━━ INPUT ROWS

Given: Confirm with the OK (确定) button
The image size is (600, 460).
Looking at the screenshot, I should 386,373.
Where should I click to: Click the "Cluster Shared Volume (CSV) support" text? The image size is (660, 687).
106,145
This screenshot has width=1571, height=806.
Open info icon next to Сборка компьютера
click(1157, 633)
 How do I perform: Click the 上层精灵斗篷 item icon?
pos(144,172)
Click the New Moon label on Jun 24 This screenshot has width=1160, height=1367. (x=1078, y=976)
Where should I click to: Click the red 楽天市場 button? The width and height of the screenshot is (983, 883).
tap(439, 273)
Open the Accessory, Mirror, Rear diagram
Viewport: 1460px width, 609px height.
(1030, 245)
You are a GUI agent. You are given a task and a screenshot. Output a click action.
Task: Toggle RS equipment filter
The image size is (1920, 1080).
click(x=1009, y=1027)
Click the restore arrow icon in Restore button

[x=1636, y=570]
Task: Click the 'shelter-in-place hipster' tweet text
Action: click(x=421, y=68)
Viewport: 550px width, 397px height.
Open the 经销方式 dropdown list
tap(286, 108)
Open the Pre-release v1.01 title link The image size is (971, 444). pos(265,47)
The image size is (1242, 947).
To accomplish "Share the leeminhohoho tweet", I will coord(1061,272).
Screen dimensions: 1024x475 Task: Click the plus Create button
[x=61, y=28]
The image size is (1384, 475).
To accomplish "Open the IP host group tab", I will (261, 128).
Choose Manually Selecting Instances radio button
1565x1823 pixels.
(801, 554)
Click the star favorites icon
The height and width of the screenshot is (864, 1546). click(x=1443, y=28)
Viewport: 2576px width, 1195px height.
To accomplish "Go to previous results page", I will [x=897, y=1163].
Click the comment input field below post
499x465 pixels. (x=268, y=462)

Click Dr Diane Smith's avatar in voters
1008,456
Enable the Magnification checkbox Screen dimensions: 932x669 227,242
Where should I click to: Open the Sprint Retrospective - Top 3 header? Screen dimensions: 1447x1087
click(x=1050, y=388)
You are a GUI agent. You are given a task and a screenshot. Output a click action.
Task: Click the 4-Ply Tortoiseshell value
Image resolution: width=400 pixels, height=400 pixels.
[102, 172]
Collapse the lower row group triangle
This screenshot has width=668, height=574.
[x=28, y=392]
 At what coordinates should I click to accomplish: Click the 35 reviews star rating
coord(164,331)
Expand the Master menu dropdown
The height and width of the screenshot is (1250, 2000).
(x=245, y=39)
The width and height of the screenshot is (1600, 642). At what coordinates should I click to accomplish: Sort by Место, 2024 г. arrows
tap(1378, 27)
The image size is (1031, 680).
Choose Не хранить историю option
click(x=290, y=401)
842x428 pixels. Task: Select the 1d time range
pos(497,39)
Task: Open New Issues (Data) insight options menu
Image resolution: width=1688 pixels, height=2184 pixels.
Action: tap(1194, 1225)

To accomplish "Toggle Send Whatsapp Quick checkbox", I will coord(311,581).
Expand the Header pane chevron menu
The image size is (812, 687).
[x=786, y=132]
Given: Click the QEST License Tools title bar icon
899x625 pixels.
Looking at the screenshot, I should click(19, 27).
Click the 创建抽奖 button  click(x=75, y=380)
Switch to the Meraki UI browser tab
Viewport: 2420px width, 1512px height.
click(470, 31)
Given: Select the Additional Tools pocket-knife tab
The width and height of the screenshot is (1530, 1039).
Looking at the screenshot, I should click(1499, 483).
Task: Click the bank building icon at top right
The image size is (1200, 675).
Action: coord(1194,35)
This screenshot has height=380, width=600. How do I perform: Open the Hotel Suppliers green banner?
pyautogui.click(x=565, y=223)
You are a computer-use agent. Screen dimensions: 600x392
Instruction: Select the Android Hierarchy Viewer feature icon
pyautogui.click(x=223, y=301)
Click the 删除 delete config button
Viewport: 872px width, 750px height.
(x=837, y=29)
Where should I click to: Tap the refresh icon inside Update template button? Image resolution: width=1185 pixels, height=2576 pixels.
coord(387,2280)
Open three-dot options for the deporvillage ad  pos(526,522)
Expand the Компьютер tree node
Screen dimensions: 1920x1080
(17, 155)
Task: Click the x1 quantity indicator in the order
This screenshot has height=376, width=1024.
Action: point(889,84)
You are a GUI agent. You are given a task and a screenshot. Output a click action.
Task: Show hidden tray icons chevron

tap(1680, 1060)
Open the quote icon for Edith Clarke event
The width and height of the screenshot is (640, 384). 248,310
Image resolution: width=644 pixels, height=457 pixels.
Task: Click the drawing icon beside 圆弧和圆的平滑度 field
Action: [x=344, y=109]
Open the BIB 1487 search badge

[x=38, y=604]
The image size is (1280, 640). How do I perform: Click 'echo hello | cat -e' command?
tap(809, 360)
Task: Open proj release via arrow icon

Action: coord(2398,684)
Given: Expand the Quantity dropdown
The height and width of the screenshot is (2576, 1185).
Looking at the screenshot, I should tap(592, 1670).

━━━━

> [WHAT THE EXERCISE ASKS]:
Collect every line from the entries above that contains the word "group", and copy each line in full.

> [ANSWER IN FULL]:
To accomplish "Open the IP host group tab", I will (261, 128).
Collapse the lower row group triangle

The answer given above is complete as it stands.